▶ INSTRUCTIONS TO FOLLOW
Rewrite everything from the start of the listing down to the line containing "The image size is (1000, 1000).", replacing "y-tick-label" with "x-tick-label" and leaving all else unchanged.

Top of INPUT DATA

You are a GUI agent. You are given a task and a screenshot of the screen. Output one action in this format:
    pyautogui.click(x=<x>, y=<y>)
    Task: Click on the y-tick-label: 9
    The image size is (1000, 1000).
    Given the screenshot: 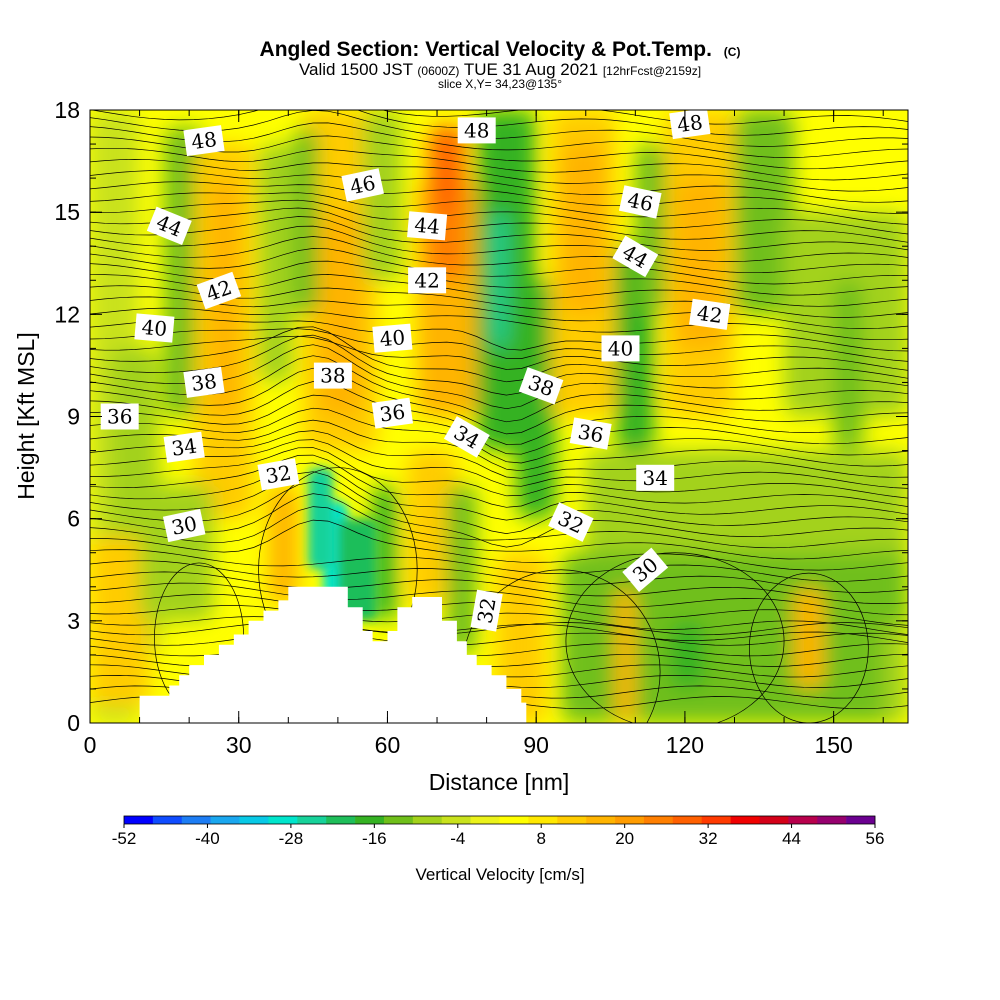 What is the action you would take?
    pyautogui.click(x=74, y=417)
    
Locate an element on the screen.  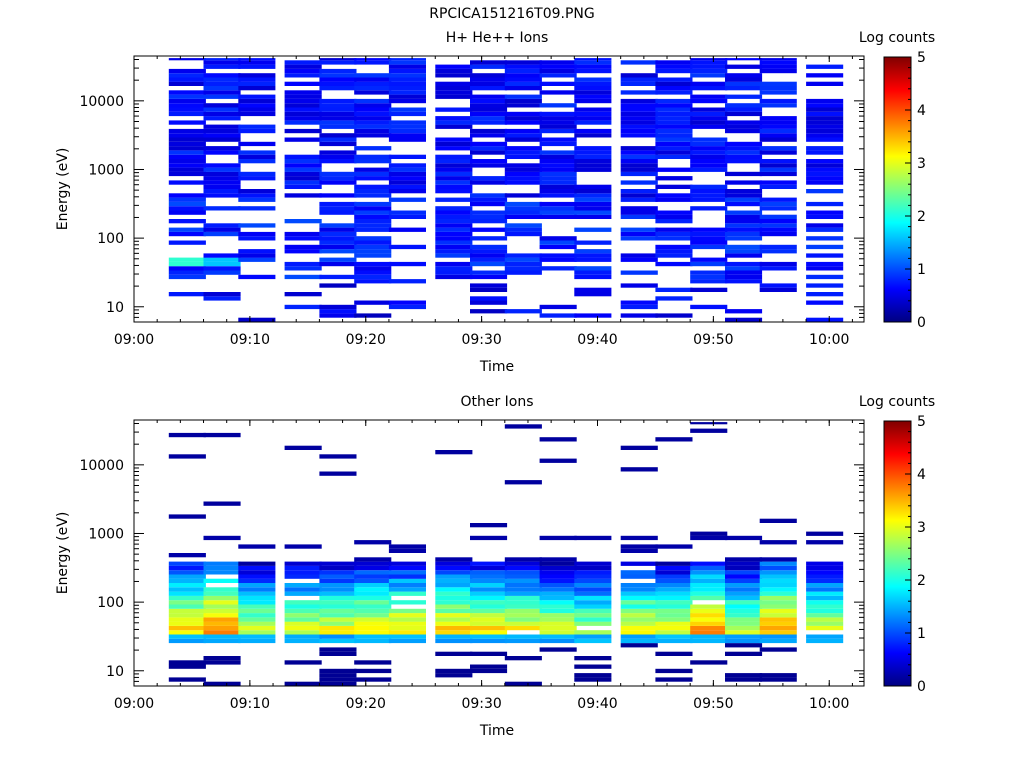
colorbar-tick-label: 3 is located at coordinates (922, 164).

Bottom of INPUT DATA

▶ TASK SOLUTION
You are a GUI agent. You are given a task and a screenshot of the screen. Output one action in this format:
    pyautogui.click(x=<x>, y=<y>)
    Task: Click on the x-tick-label: 9
    The image size is (1000, 1000).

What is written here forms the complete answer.